• [Work to complete]:
Return, exactly as written, every line from the first line of the data below through the line that contains "Cancellation Terms (Widerrufsrecht)".

• [Dataset entries]:
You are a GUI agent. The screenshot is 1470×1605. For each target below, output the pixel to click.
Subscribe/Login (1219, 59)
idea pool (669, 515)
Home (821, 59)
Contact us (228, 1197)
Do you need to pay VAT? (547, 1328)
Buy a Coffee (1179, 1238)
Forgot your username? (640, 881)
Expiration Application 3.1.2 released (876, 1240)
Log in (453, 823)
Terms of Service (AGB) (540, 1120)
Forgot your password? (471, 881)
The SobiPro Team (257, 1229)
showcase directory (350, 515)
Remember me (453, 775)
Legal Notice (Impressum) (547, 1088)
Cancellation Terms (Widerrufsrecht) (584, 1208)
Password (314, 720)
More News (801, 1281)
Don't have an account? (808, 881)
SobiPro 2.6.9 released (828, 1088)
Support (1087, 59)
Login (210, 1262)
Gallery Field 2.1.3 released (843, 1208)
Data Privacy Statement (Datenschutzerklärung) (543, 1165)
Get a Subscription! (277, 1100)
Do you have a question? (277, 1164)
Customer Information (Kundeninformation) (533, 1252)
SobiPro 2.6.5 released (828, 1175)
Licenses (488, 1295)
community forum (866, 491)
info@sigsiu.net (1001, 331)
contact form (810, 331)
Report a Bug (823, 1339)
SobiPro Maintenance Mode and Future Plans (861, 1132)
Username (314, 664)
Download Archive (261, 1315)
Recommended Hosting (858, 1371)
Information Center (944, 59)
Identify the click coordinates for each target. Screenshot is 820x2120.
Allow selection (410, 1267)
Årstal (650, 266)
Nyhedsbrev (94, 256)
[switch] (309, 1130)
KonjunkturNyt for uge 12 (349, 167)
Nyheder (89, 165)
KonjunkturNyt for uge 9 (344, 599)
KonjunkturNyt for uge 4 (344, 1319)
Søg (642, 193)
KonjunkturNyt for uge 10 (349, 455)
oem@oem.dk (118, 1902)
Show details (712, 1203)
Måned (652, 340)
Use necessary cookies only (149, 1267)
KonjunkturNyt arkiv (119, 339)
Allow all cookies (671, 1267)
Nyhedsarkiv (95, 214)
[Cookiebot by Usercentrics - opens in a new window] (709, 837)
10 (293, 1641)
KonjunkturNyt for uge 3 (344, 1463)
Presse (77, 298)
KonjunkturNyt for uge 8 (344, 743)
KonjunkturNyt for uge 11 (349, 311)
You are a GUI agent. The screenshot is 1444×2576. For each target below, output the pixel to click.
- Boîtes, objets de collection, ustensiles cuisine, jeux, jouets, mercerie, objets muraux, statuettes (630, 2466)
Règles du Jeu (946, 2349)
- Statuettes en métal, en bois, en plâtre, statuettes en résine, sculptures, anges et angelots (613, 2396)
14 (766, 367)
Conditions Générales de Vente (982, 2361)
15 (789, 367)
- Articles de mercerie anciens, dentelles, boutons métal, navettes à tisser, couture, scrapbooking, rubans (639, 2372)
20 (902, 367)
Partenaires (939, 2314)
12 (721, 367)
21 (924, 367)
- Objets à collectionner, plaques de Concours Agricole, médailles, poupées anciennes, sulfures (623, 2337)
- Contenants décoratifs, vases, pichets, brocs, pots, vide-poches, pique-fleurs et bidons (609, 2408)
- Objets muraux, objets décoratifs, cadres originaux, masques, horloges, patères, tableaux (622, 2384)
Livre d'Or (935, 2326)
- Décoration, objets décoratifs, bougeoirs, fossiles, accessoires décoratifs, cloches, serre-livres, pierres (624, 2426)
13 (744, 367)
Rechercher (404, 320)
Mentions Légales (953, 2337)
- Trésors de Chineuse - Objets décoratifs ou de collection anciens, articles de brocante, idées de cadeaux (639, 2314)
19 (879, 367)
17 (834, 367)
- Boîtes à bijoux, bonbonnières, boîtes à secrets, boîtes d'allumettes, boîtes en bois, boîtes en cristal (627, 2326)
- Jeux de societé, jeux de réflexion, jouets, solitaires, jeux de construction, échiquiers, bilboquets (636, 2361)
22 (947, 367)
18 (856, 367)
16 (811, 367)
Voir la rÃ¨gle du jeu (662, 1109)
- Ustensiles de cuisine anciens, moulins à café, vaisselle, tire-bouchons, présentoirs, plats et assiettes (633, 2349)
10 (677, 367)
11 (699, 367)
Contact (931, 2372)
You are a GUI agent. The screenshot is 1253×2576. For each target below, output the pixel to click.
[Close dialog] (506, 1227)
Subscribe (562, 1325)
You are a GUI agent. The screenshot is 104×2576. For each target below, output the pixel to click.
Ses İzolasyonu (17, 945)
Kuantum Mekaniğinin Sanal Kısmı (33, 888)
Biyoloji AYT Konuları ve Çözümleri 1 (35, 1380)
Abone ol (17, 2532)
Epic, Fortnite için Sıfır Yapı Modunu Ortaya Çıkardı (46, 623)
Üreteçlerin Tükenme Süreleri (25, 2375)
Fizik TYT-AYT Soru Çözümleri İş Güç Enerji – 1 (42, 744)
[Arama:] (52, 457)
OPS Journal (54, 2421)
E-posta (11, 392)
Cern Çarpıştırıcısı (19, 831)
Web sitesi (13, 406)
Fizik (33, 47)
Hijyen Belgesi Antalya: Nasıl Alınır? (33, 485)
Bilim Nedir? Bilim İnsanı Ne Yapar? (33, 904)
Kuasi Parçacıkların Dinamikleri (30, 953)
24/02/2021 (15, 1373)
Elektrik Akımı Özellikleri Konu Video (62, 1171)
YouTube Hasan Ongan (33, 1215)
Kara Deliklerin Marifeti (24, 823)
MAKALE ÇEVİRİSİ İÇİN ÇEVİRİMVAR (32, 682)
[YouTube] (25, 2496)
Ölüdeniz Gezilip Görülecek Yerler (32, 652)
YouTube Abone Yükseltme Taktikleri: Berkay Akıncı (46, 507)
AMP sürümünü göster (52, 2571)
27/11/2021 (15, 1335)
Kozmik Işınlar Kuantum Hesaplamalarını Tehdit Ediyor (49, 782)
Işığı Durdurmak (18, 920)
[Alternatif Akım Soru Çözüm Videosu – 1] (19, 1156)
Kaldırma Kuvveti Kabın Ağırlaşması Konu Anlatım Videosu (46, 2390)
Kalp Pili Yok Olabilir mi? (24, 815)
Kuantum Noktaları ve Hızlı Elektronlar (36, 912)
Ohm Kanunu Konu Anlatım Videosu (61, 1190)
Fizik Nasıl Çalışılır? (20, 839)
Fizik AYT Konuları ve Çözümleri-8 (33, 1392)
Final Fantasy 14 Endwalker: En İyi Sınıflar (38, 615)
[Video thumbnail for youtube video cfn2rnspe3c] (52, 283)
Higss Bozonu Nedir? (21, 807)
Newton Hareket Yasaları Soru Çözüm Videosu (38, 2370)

• [Answer to this task]:
You are a GUI agent. The screenshot is 1470×1605. For each target below, output the pixel to click.
Subscribe/Login (1219, 59)
idea pool (669, 515)
Home (821, 59)
Contact us (228, 1197)
Do you need to pay VAT? (547, 1328)
Buy a Coffee (1179, 1238)
Forgot your username? (640, 881)
Expiration Application 3.1.2 released (876, 1240)
Log in (453, 823)
Terms of Service (AGB) (540, 1120)
Forgot your password? (471, 881)
The SobiPro Team (257, 1229)
showcase directory (350, 515)
Remember me (453, 775)
Legal Notice (Impressum) (547, 1088)
Cancellation Terms (Widerrufsrecht) (584, 1208)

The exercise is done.